Take the Labrador Retriever for example, originally known as Newfoundland dogs, of which there appeared to be four distinct types. Mr. Thomas Bell, born in 1792, was for many years a professor of history at London University and he wrote :

“There are several varieties of the Newfoundland dog which differ in size, character, fur and marking.  The old smooth breed, rather with a small head, white, with small black spots scattered over the body appears now to be extinct.  The largest dogs now met with are of the breed which is very strong in the limbs; rough haired, small in the head and carries his tail very high.  He is kept in that country for drawing sledges full of wood, from inland to the seashore where he is also very useful by his immense strength and sagacity, among wrecks and other disasters in boisterous weather.  The most common breed at present is comparatively dwarf, not exceeding in height of a large water spaniel, almost wholly black…”

History of British Quadrupeds

In 1847 Mr H.D Richardson describes two varieties of Newfoundlands and two varieties of Labradors:

  • The Newfoundland, a dog of moderate stature, seldom exceeding twenty-six to twenty-seven inches, shaggy coated, pointed, wolfish muzzle, colour usually black, with a shade of brown through it, and occasionally some white.
  • Another breed peculiar to Newfoundland is a ‘short-coated’ and sharp nosed; is, by some, mistaken for the true Newfoundland breed…… and often attains the height of thirty inches.
  • The Labrador, a much larger animal, standing twenty – eight to thirty inches; it had a much shorter muzzle and more truncated, the upper lip more pendulous, a coat coarser, and the dog exhibiting greater strength than the Newfoundland.
  • The Labrador Spaniel, or lesser Labrador dog, which presents an appearance intermediate between the Newfoundland dog and the land spaniel.
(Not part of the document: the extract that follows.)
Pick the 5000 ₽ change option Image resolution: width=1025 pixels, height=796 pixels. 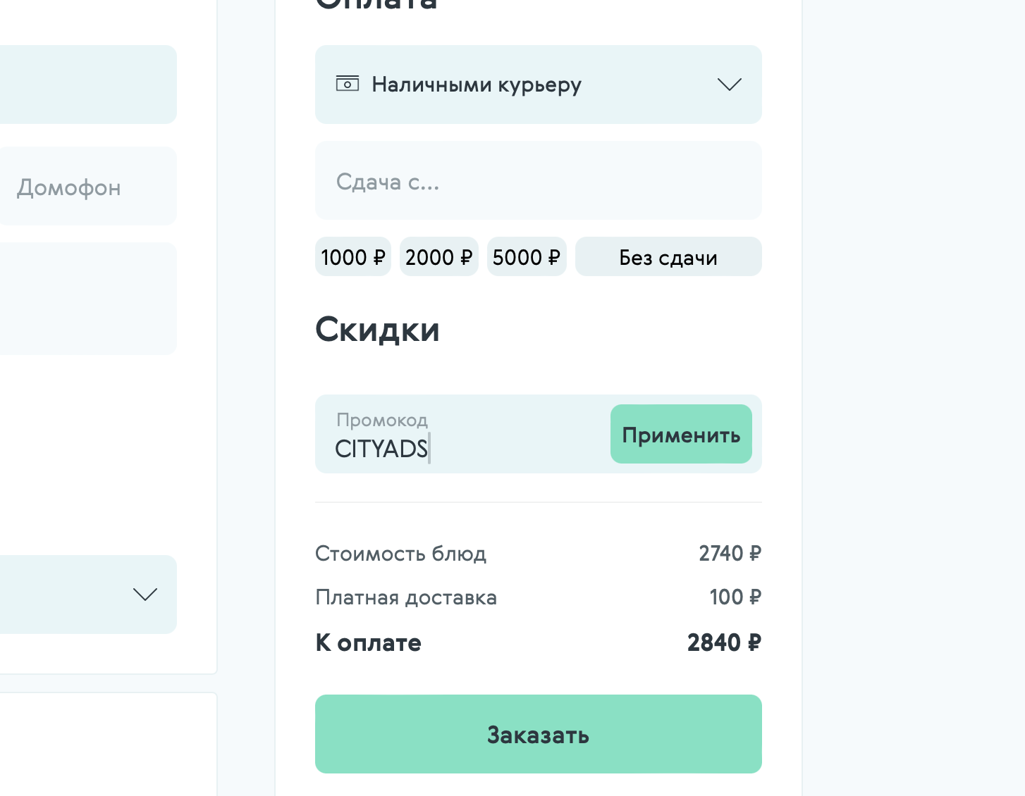[526, 256]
Most Labradors that arrived in England came into Poole in Dorset and this was the place to buy one. In Col. Peter Hawker’s classic book, written in 1814 he writes

“I should always recommend buying these dogs already broken; as by the cruel process of half starving them, the fowlers teach them almost everything; and, by the time they are well trained, the chances are that they have got over the distemper, with which this species, in particular, is carried beyond recovery”.
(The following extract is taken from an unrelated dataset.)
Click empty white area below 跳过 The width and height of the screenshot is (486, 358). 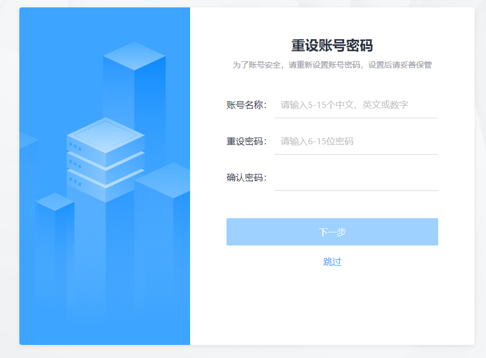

Instruction to Young Sportsmen in All That Relates to Guns and Shooting, 1814

He goes on to write

“If you want to make a Newfoundland dog (Labrador) do what you wish, you must encourage him, and use gentle means, or he will turn sulky, but to deter him from any fault, you may rate him or beat him”.

Reprinted below is the fist known standard for the breed – “The Points of the St Johns Labrador Dog”
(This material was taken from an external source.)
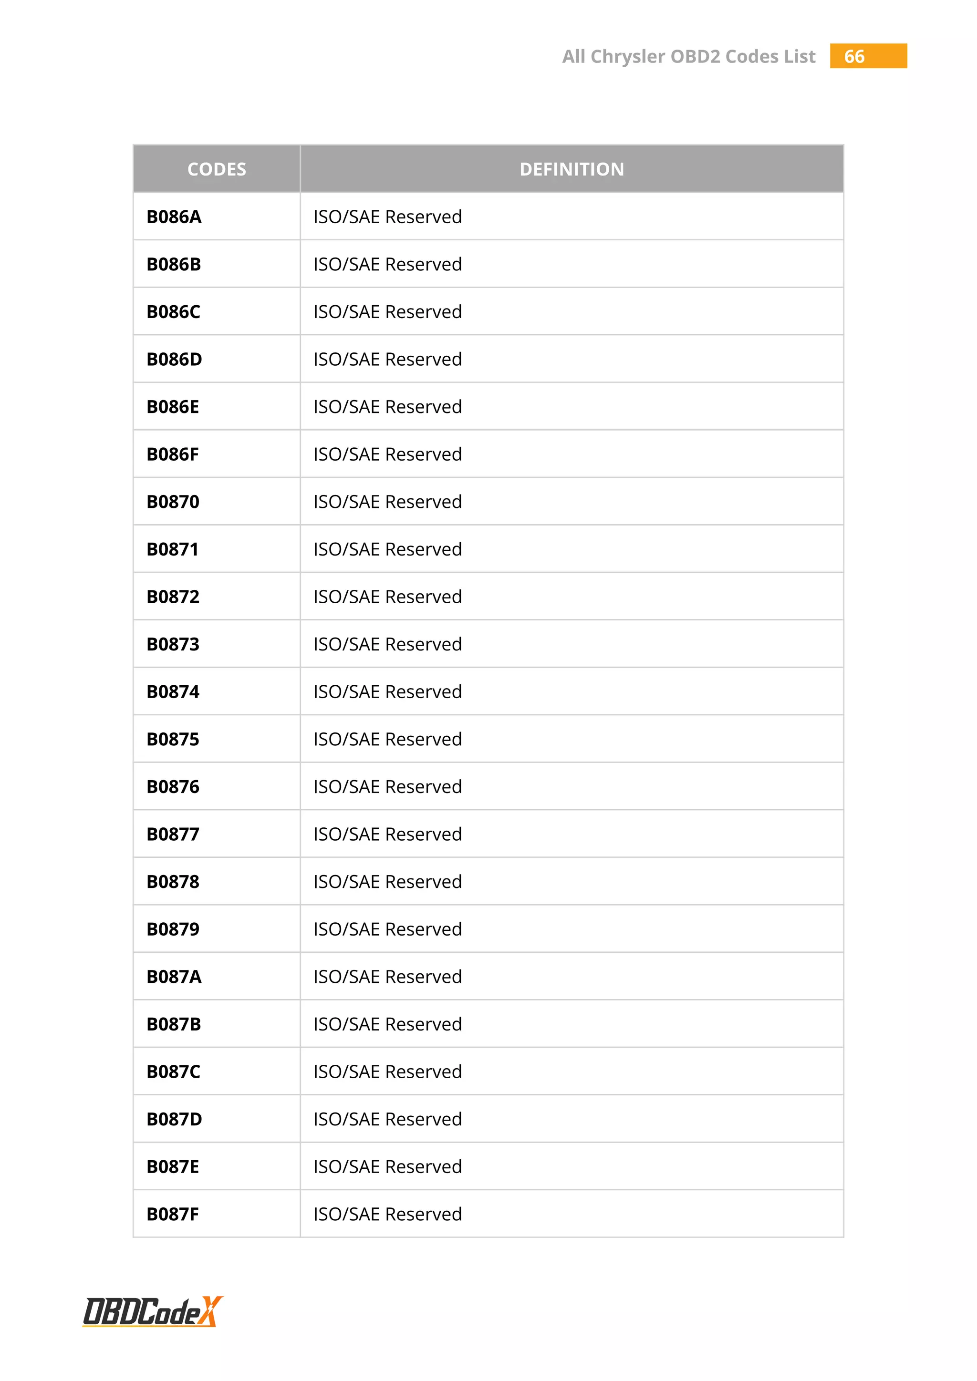
Task: Select the B086F code cell
Action: point(173,454)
Skull15Quarters and Stifles10
Nose and Jaws5Legs, Knees and Hocks10
Ears and Eyes5Feet5
Shoulders and Chest10Coat5
Loins and Back10Colour5
The first Points of the St Johns Labrador Dog”

Note that the highest points rating went to the general structure, soundness and strength.  In terms of Temperament the standard said “Without a good disposition and temper no dog can be made into a good Retriever, and therefore this point should be carefully examined in it”.

It seems strange to me that for a working breed, only five points out of one hundred should be devoted to temperament!

One of the greatest authorities of the Labrador was J.H Walsh who writes in his book Retrievers in 1887,

“Mr Bond Moore who is considered to be the highest authority on the breed (in Great Britain) would disqualify a dog for a white toe or a white spot of the smallest kind on the breast or forehead.  This is very absurd for a dog intended for use.  Fancy dogs may be measured by any rule however artificial, but a shooting dog should only be judged by points which are relevant to his work”.

Retrievers – 1887

Thus started the break between working and show types of Labrador!